■ Stated goal 1 ■
In the post about computing B-splines with Eigen, copy everything from "After deliberations with" down to "for calculating derivatives.".
■ Stated goal 2 ■
According to the post about computing B-splines with Eigen, what should the order be set to for a quadratic B-spline in the shared header file?
■ Stated goal 3 ■
Continue the post about computing B-splines with Eigen from the point where it stops, and write its next part.

After deliberations with user #Paul H. (see comments) I realized that my limited understanding of splines might have caused some confusion on my part. After some scrutiny of the Eigen documentation it seems plausible that the derivative() command does indeed works as intended, hence making my question badly phrased. The derivative() calculates the derivative of the spline rather than the derivative of the fitted function, as I intended it to. I have not figured out a way to get Eigen to output the function derivatives from the fit, and I don't think it is designed to to this. However, the derivatives can of course be readily calculated once the fitted points is obtained using some standard algorithm for calculating derivatives.
I wrote the following .h-file for calculating splines and their derivatives in the process which I thought worthwhile sharing. It's fairly well commented for convenience.
Note that this program uses 1-indexing rather than 0-indexing of the splines, hence for an e.g. quadratic B-spline order should be set to 4. This is a small quirk that is be easily fixed by changing the calculations to match wikipedia.
bsplines.h
//
// Header-file for calculating splines using standard libraries
//
// usage:
//
// x bsplines class constructs a set of splines up to some given order,
// on some given knot sequence, the splines are stored in a vector,
// such that splines[a][b] accesses the spline of order a and index b
// x get<some_member>() is an accessor that returns a pointer to some
// data member of the spline
// x calcsplines() calculates spline values as well as first and second
// order derivatives on some predefined grid
// x calcspline() returns the spline value as well as first and second
// derivatives in some point. This alborithm is slower than the grid
// one, due to unnecessary recalculations of intermediate results
// x writesplines() writes the splines and their derivatives to a file
// x for more details se the class declaration below
// TODO:
// x change to 0-indexation
// x introduce the possibility of calculating higher order derivatives
// recursively
//
// change log:
//
// 1.0 - initial release
// 1.1 - reworked grid such that the class now expects separate
// grid and knot files.

■ Data extract ■
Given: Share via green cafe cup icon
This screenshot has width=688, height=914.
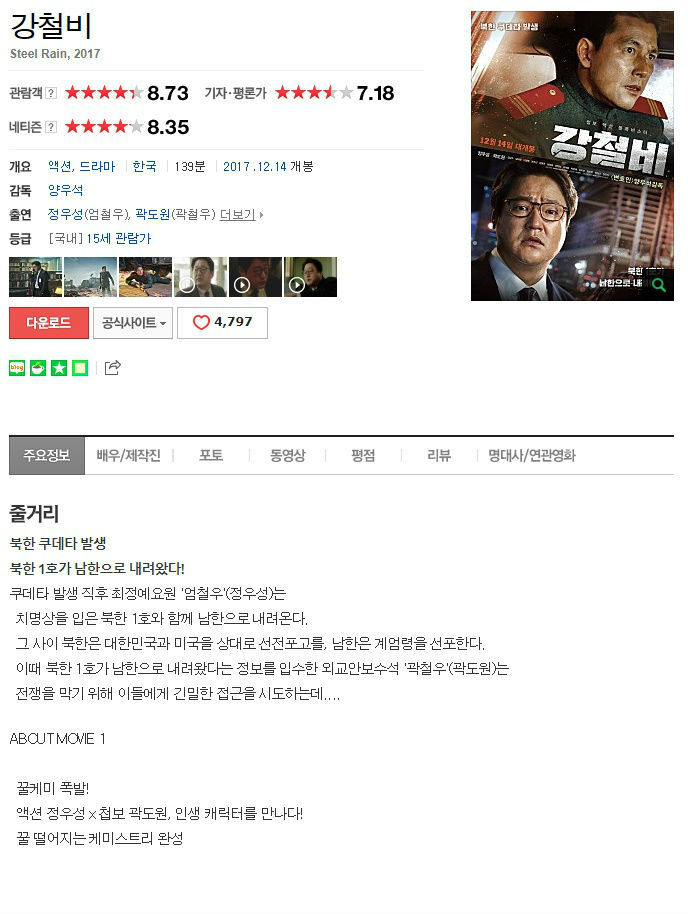Looking at the screenshot, I should click(x=38, y=368).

■ Output 1 ■
After deliberations with user #Paul H. (see comments) I realized that my limited understanding of splines might have caused some confusion on my part. After some scrutiny of the Eigen documentation it seems plausible that the derivative() command does indeed works as intended, hence making my question badly phrased. The derivative() calculates the derivative of the spline rather than the derivative of the fitted function, as I intended it to. I have not figured out a way to get Eigen to output the function derivatives from the fit, and I don't think it is designed to to this. However, the derivatives can of course be readily calculated once the fitted points is obtained using some standard algorithm for calculating derivatives.

■ Output 2 ■
The order should be set to 4.

■ Output 3 ■
// - added the ability to calculate spline value in a point
// rather than calculate values on a grid
// - added a feature to change knots and grid
// 1.1.1 - reworked how returning single values works
// 1.1.2 - enabled swapping grid
//
// Note:
//
// This file uses 1-indexation rathar than 0-indexation, hence a qubic spline
// would be k = 4. Someone should eventually fix this as this is non-standard.
//
// Also, while only standard libraries are used here, you might want to check out
// some linear algebra package (e.g. Armadillo or Eigen) if you're going to use the
// splines in a context where you need linear algebraic operations.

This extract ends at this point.